ForeSci: 先見的AI研究判断のためのLLMエージェントの評価

要旨

AI研究では、将来の証拠が得られる前に、どのボトルネックに取り組むか、どの方向性を追求するか、プロジェクトをどのように位置づけるかといった意思決定を迫られることが多い。本稿では、LLMエージェントが過去の証拠からそのような将来的な研究判断を下せるかどうかを評価するための時間制御ベンチマーク「ForeSci」を紹介する。ForeSciは、急速に発展する4つのAI領域と4つの意思決定ファミリーにわたる500のタスクで構成される。各タスクには、カットオフに合わせたオフライン知識ベースが対応付けられており、カットオフ後の論文は生成時には非表示とされ、検証にのみ使用される。ランダムな将来事象予測を避けるため、タスクはカットオフ前の分類体系ブランチと証拠シグナルから導出され、回答生成バックボーンはタスクのカットオフよりも前のものを選択している。我々は、ネイティブLLM、ハイブリッドRAG、および3つの研究エージェント適応を4つのバックボーンにわたって評価した。結果は、明示的な証拠整理がトレーサビリティと事実的裏付けを改善するものの、その効果は意思決定ファミリーに強く依存することを示している。診断により、証拠と判断の乖離が繰り返し観察された。すなわち、エージェントは関連する証拠を引用しながらも、誤った研究対象を予測することがある。ForeSciは、将来的なAI研究判断を制御されたベンチマークへと転換し、研究エージェントを意思決定システムとして評価することを可能にする。

English

AI research often requires decisions before future evidence exists: which bottleneck to attack, which direction to pursue, or where a project should be positioned.
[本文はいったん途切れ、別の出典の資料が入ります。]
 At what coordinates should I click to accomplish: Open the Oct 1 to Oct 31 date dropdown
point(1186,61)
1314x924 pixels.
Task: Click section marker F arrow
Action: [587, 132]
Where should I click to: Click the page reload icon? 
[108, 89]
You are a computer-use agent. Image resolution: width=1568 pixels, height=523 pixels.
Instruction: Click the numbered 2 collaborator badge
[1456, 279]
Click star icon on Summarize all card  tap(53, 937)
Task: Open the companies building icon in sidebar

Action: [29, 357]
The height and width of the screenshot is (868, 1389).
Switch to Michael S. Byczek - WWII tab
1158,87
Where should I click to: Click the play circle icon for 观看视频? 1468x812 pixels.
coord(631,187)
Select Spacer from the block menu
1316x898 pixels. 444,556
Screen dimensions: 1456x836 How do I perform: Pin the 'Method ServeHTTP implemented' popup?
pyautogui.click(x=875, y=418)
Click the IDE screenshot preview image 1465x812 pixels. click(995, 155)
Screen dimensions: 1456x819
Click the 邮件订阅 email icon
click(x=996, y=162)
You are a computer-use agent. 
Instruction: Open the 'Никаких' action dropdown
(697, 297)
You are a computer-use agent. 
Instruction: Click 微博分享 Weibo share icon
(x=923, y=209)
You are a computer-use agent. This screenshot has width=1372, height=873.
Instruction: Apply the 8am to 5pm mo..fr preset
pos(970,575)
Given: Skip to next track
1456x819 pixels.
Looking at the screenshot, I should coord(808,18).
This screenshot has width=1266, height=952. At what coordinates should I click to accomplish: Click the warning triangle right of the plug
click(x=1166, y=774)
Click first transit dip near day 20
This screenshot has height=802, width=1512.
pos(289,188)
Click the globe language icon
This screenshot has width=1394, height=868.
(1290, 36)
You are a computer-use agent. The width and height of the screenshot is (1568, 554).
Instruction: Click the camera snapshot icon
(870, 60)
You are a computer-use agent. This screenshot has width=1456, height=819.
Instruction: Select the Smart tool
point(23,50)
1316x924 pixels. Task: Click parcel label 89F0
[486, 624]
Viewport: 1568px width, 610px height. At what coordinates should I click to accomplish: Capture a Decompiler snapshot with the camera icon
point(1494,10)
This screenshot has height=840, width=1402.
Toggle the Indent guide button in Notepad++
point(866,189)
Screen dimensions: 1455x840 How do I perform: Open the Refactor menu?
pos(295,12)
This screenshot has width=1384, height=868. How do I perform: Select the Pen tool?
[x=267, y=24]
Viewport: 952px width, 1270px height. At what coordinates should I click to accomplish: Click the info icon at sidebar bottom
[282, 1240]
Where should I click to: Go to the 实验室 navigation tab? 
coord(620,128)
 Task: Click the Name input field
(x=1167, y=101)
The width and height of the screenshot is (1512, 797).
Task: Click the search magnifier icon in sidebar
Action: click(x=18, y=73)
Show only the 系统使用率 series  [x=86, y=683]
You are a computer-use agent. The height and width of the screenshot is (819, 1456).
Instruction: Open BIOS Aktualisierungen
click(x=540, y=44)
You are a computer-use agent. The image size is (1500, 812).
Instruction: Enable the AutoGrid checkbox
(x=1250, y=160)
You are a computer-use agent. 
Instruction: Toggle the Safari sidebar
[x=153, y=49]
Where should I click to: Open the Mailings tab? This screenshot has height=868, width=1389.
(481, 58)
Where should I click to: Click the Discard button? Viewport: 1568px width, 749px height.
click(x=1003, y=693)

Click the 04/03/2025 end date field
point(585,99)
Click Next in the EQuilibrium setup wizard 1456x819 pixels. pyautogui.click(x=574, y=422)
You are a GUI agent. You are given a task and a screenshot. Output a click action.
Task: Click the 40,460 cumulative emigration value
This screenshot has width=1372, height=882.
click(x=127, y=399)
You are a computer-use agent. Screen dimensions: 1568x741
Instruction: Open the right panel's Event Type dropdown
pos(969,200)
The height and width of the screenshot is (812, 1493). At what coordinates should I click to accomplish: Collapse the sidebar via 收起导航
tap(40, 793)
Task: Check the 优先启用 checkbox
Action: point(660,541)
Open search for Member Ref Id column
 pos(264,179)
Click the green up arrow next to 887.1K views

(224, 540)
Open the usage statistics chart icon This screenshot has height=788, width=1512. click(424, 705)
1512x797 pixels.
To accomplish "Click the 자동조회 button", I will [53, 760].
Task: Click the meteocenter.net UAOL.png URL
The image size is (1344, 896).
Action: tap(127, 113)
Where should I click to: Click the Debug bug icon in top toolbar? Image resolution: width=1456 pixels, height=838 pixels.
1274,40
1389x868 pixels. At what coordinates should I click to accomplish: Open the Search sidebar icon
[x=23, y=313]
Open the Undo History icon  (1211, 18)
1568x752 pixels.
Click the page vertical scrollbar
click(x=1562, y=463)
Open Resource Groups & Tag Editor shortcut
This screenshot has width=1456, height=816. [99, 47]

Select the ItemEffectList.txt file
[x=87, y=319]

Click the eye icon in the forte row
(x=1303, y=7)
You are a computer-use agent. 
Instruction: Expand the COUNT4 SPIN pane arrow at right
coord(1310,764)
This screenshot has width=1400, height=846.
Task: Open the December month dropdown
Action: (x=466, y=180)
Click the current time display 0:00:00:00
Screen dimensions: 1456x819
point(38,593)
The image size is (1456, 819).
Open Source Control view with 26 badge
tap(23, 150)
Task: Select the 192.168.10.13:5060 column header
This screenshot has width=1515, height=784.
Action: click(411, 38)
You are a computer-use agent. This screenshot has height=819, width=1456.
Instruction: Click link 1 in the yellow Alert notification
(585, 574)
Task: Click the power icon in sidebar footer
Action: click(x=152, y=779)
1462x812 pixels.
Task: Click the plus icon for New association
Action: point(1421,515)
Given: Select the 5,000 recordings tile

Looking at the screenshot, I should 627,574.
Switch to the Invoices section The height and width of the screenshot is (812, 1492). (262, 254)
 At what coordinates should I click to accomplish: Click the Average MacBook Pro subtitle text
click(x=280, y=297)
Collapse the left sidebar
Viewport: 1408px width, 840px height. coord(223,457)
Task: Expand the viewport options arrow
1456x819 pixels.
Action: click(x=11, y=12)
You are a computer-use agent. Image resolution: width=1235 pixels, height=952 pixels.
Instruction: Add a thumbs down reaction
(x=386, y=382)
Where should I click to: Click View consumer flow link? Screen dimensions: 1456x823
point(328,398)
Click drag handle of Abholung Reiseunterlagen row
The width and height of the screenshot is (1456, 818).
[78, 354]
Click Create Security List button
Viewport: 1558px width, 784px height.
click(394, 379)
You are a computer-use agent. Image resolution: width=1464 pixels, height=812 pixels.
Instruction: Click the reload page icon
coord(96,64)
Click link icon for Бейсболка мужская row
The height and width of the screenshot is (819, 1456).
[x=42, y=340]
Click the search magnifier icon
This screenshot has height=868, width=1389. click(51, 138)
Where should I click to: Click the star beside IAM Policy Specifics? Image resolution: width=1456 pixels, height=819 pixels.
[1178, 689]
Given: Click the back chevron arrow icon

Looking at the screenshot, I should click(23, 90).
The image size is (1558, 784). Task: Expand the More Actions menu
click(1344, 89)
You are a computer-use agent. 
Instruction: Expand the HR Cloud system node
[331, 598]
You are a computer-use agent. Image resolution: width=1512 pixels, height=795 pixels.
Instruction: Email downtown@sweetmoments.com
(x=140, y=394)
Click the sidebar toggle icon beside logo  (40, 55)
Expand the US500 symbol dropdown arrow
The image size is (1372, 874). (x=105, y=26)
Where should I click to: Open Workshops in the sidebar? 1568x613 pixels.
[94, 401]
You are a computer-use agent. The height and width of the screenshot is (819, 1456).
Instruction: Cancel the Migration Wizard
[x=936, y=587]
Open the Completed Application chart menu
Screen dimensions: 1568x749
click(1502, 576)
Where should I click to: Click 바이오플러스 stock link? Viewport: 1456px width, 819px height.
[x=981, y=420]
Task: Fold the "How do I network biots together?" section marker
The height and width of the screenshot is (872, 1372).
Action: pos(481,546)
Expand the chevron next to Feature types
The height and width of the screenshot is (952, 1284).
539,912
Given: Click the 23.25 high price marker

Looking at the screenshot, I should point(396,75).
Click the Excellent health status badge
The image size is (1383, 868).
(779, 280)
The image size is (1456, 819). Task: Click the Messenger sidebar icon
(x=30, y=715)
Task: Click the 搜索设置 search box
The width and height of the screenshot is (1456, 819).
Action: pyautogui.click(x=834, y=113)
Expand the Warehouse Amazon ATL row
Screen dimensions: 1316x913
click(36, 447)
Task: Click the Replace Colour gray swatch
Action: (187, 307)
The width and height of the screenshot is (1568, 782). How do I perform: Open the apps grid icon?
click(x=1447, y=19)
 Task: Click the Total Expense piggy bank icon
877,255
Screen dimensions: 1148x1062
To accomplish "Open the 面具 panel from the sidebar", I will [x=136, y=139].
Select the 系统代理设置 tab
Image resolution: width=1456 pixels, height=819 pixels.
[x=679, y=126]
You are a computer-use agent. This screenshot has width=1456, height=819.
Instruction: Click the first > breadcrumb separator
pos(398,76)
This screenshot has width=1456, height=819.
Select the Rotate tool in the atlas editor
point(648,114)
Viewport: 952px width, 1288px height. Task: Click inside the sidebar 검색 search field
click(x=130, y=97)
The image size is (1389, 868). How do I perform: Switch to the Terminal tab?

We introduce ForeSci, a temporally controlled benchmark for evaluating whether LLM agents can make such forward-looking research judgements from historical evidence. ForeSci contains 500 tasks across four fast-moving AI domains and four decision families. Each task is paired with a cutoff-aligned offline knowledge base; post-cutoff papers are hidden during generation and used only for validation. To avoid random future-event prediction, tasks are derived from pre-cutoff taxonomy branches and evidence signals, and answer-generation backbones are selected to precede the task cutoffs. We evaluate native LLMs, Hybrid RAG, and three research-agent adaptations across four backbones. Results show that explicit evidence organization improves traceability and factual support, but gains depend strongly on the decision family. Diagnostics reveal a recurring evidence-decision decoupling: agents may cite relevant evidence while forecasting the wrong research object. ForeSci turns forward-looking AI research judgement into a controlled benchmark for evaluating research agents as decision-making systems.